### ASSIGNMENT
When you find the line with "Task: Click X" among the records below, reproduce it and each line after it exactly, ending with the line with "Task: Open the Taiwan in Australia link".

Dataset entries:
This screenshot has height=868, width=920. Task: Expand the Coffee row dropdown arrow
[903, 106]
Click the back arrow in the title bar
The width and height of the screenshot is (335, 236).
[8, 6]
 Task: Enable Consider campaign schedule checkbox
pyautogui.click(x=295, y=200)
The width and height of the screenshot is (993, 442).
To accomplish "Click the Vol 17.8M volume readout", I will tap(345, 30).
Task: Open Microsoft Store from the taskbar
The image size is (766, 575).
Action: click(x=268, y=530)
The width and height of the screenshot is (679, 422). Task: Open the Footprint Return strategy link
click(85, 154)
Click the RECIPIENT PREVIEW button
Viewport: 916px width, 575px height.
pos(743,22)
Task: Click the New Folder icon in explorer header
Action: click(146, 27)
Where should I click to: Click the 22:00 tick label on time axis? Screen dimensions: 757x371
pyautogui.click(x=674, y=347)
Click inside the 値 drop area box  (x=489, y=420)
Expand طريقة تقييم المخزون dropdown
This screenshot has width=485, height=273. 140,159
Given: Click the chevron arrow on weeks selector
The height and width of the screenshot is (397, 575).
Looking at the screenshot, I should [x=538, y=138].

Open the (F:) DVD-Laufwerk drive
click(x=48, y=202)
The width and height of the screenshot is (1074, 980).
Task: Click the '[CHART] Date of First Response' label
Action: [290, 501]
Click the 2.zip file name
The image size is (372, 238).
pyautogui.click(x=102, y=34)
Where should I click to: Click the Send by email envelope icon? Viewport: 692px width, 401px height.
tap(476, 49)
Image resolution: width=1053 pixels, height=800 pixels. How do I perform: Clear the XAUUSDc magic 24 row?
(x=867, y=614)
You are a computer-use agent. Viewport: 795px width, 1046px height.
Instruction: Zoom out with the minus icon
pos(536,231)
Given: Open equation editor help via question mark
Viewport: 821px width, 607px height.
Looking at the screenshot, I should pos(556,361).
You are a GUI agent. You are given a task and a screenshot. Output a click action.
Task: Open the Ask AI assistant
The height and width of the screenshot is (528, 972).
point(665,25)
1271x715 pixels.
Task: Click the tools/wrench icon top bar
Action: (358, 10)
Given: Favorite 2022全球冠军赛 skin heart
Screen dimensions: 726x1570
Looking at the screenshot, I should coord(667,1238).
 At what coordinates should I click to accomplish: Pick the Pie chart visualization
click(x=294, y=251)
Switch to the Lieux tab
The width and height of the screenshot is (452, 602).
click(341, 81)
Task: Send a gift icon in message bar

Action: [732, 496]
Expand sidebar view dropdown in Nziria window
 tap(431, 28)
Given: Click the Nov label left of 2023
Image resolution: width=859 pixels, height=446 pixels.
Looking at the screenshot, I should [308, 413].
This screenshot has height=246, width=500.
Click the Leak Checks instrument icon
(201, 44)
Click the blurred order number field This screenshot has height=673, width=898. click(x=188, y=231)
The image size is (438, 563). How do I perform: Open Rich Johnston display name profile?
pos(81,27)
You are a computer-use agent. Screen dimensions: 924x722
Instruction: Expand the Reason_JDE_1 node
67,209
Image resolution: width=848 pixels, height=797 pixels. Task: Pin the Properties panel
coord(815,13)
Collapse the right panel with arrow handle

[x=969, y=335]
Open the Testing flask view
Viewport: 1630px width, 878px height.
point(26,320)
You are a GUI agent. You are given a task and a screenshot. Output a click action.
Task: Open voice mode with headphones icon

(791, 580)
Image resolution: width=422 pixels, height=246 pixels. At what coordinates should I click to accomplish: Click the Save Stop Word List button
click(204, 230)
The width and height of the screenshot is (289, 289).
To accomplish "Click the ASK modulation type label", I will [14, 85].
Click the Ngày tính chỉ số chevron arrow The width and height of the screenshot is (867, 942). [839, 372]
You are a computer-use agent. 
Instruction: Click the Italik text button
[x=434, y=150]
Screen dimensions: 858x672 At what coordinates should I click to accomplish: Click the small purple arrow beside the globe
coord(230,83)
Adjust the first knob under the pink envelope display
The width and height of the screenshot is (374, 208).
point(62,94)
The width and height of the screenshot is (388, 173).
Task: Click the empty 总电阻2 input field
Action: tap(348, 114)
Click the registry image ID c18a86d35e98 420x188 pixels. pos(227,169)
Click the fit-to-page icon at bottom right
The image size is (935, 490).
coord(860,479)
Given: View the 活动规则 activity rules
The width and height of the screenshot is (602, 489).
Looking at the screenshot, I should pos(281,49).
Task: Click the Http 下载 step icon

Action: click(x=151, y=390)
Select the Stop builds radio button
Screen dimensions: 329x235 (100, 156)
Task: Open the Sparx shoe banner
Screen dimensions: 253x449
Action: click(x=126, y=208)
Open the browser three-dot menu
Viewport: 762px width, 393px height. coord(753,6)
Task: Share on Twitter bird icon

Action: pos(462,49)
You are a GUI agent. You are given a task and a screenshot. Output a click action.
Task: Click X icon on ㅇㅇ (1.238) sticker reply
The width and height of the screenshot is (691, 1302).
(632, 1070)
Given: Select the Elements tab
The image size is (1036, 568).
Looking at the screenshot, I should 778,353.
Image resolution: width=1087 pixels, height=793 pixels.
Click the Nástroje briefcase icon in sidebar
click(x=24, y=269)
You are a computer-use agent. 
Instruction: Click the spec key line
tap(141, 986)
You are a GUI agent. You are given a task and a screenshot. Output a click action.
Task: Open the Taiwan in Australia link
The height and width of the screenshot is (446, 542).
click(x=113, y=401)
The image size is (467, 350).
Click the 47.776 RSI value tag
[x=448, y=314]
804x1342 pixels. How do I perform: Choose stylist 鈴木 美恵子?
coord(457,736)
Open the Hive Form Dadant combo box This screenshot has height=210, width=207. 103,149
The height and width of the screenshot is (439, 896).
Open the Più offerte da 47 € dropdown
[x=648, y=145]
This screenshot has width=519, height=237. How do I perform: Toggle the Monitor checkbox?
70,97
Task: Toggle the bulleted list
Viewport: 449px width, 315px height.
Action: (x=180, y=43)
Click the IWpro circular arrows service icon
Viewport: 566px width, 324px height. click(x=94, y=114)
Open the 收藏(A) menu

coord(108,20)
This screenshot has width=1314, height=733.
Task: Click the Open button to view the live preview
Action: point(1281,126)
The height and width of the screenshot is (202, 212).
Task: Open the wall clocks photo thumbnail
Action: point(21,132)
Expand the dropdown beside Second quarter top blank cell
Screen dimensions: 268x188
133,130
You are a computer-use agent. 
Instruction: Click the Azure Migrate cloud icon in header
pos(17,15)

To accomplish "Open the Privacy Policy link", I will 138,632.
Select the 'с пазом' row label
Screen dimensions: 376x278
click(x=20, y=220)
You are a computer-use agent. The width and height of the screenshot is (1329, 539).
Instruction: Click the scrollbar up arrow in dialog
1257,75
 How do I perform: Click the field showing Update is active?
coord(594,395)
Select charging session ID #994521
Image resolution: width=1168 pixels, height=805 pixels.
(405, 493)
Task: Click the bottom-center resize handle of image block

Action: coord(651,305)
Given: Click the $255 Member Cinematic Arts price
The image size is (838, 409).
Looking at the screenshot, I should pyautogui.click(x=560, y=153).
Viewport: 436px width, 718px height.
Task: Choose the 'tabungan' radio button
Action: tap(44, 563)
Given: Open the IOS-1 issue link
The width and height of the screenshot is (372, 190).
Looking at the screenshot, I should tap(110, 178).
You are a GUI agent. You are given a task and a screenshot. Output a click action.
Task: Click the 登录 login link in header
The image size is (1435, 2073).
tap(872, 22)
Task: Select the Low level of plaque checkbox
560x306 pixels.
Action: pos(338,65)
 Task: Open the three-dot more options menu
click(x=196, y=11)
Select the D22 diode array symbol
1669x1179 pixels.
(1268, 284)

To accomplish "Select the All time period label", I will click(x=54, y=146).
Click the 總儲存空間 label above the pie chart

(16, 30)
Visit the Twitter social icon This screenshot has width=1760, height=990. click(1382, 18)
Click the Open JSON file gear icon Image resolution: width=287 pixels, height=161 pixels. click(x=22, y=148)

### SOLUTION TO THE PROBLEM
Task: Click X icon on ㅇㅇ (1.238) sticker reply
The width and height of the screenshot is (691, 1302).
(632, 1070)
Given: Select the Elements tab
The image size is (1036, 568).
Looking at the screenshot, I should 778,353.
Image resolution: width=1087 pixels, height=793 pixels.
Click the Nástroje briefcase icon in sidebar
click(x=24, y=269)
You are a computer-use agent. 
Instruction: Click the spec key line
tap(141, 986)
You are a GUI agent. You are given a task and a screenshot. Output a click action.
Task: Open the Taiwan in Australia link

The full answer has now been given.